* Task statement *
Reproduce the listing from its first line through the line containing "Action: [109, 119]", substituting "interface agent" for every "GUI agent" and keeping everything else the same. Leave the pictures out of your answer.

>> START Supplied material

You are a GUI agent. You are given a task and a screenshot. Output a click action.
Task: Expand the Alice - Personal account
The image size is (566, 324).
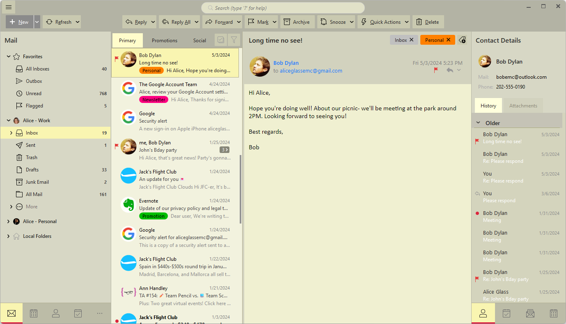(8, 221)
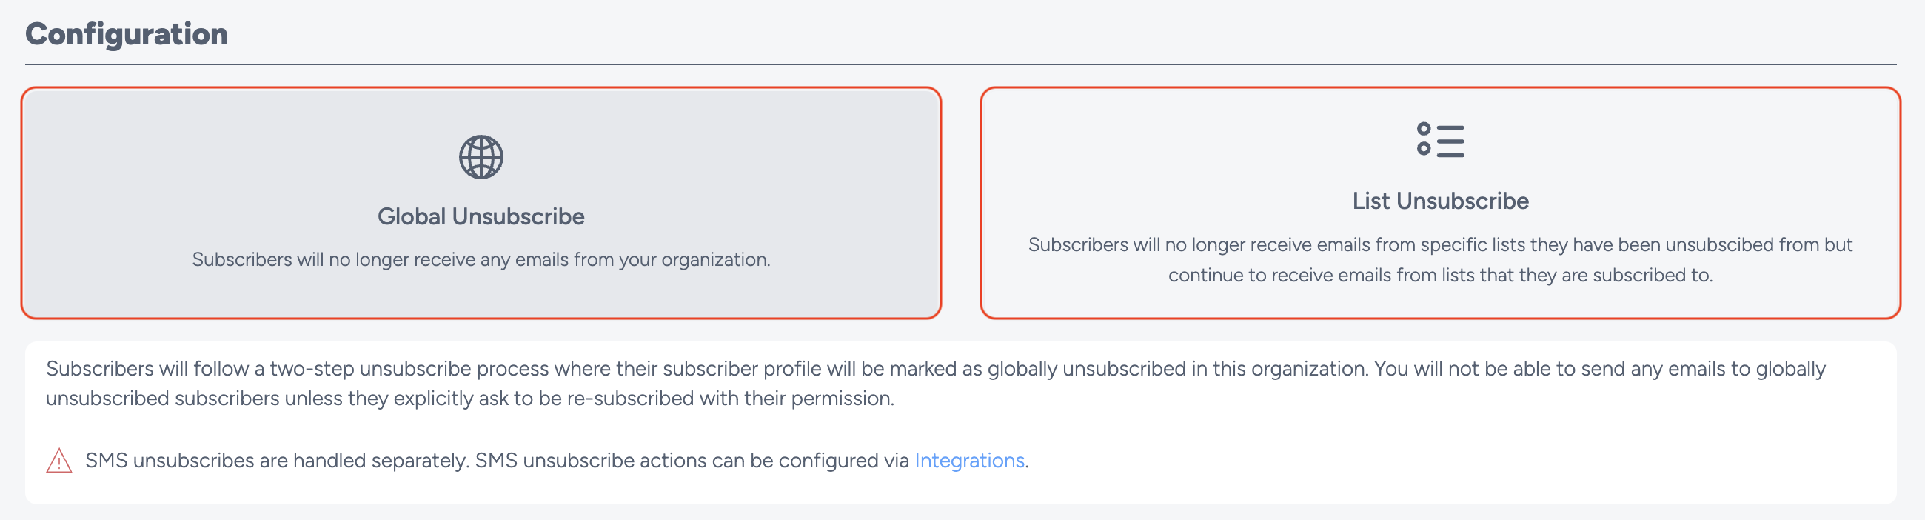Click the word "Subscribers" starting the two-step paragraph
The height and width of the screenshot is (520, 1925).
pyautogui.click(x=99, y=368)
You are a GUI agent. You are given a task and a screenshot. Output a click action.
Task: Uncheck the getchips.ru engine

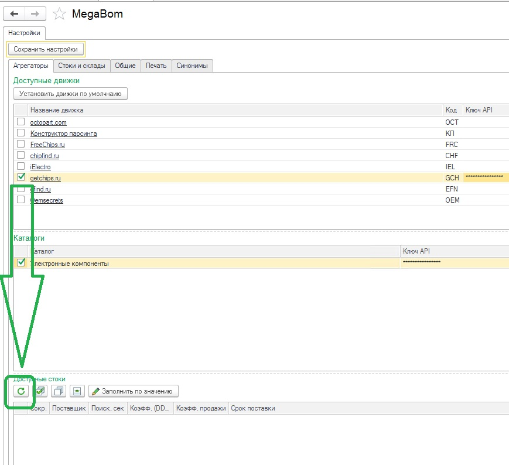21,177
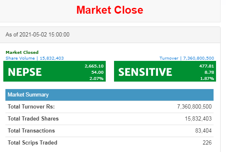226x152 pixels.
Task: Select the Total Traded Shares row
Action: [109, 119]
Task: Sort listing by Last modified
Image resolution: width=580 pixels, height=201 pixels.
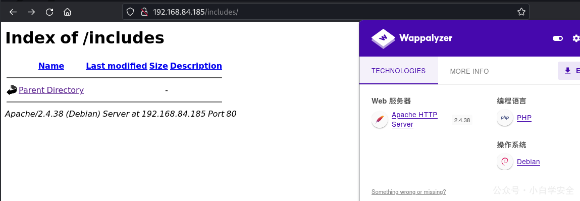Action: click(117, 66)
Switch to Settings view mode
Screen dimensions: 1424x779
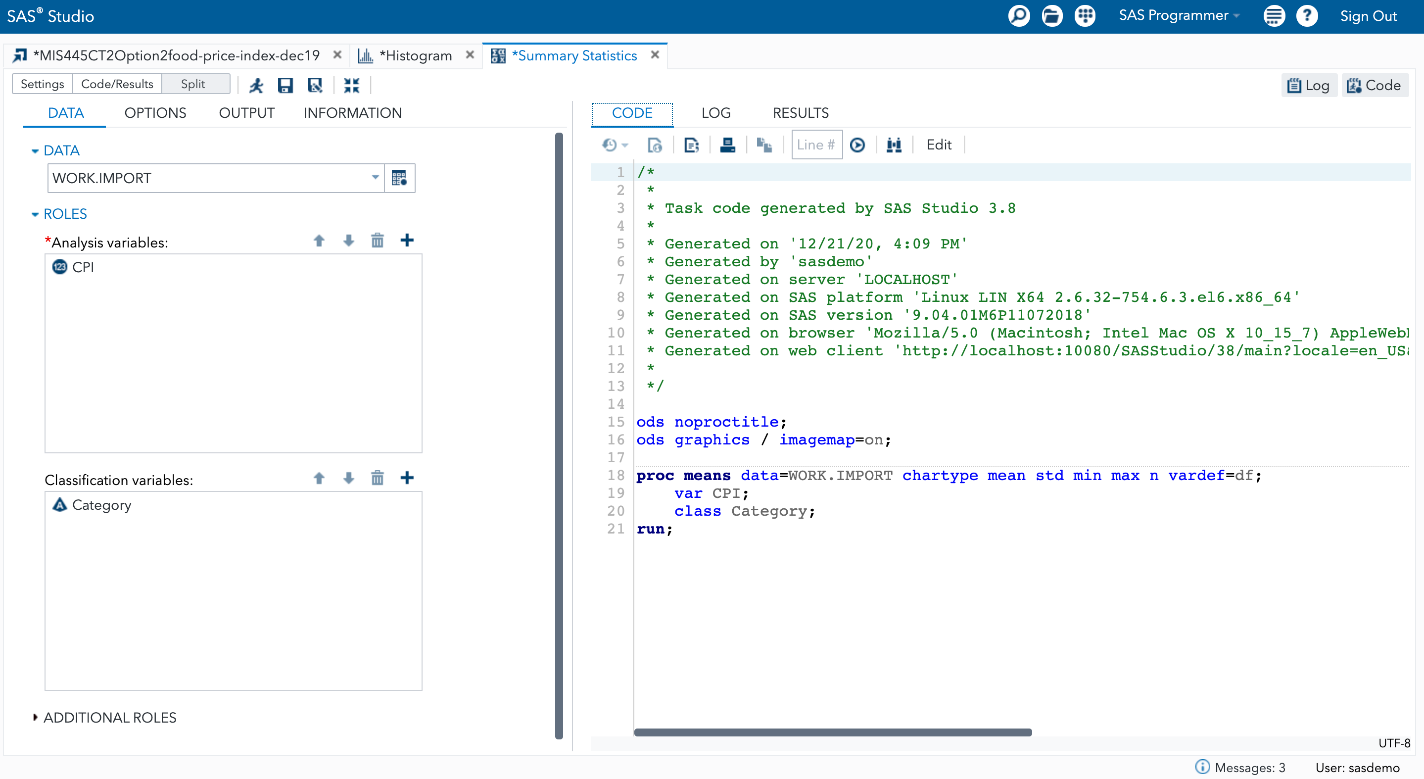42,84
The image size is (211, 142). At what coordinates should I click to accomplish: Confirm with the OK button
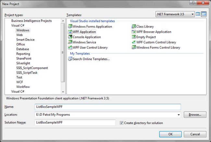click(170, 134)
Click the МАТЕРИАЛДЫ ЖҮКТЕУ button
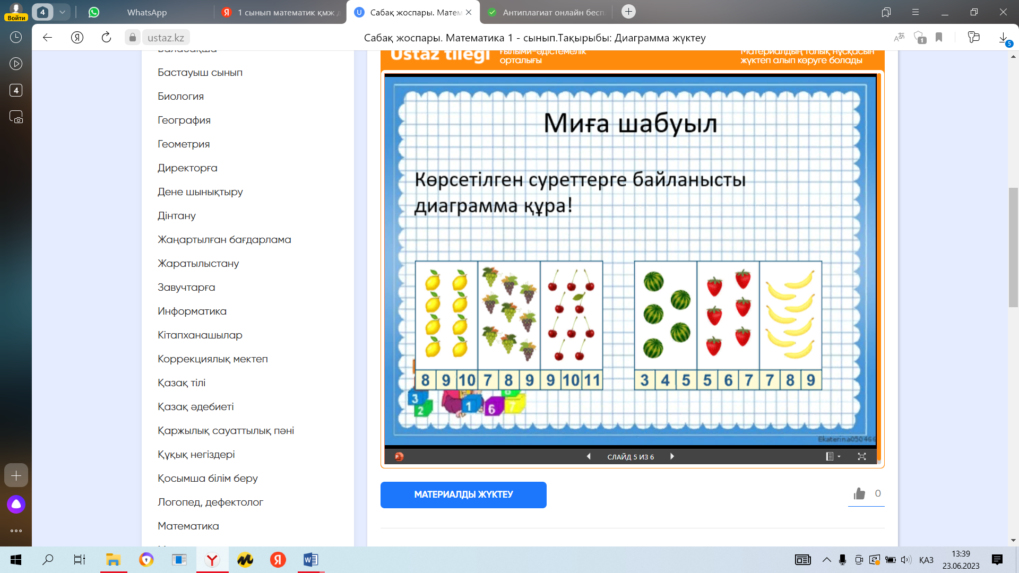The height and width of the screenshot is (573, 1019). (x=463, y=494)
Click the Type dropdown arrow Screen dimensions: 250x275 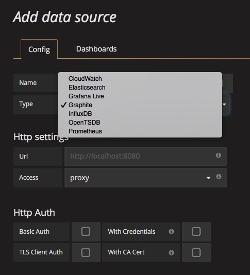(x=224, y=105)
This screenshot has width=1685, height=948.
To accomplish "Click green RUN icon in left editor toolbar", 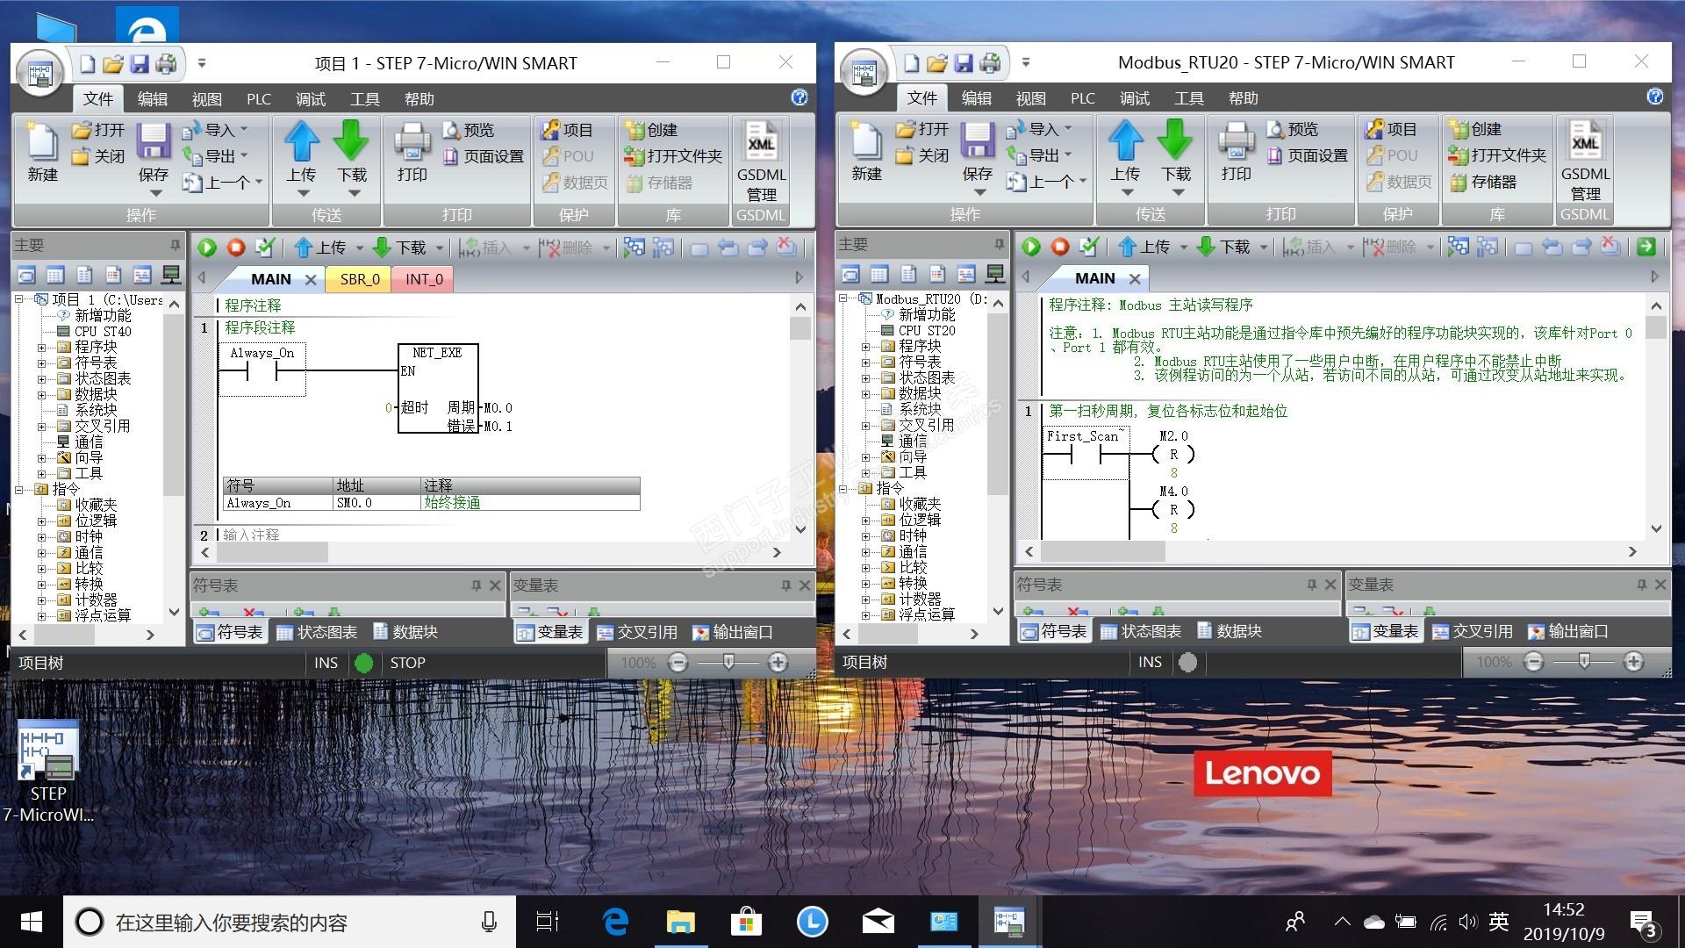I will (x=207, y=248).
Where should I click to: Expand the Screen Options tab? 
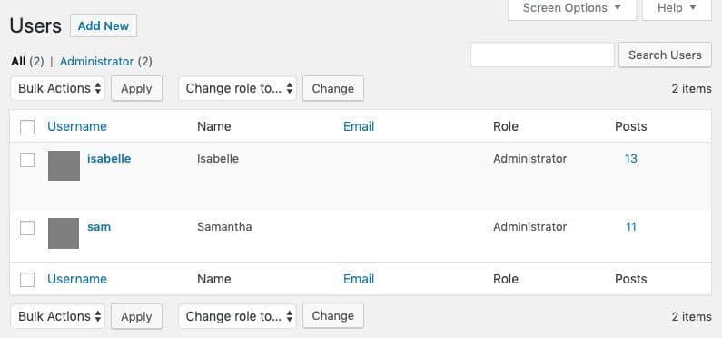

>> END Supplied material

* Answer to this exercise *
You are a interface agent. You are given a task and a screenshot. Output a click action.
Task: Expand the Alice - Personal account
The image size is (566, 324).
(8, 221)
Click the word "Subscribers" starting the two-step paragraph
The height and width of the screenshot is (520, 1925).
pyautogui.click(x=99, y=368)
You are a interface agent. You are given a task and a screenshot. Output a click action.
Task: Uncheck the getchips.ru engine

21,177
226x152 pixels.
Task: Select the Total Traded Shares row
Action: [109, 119]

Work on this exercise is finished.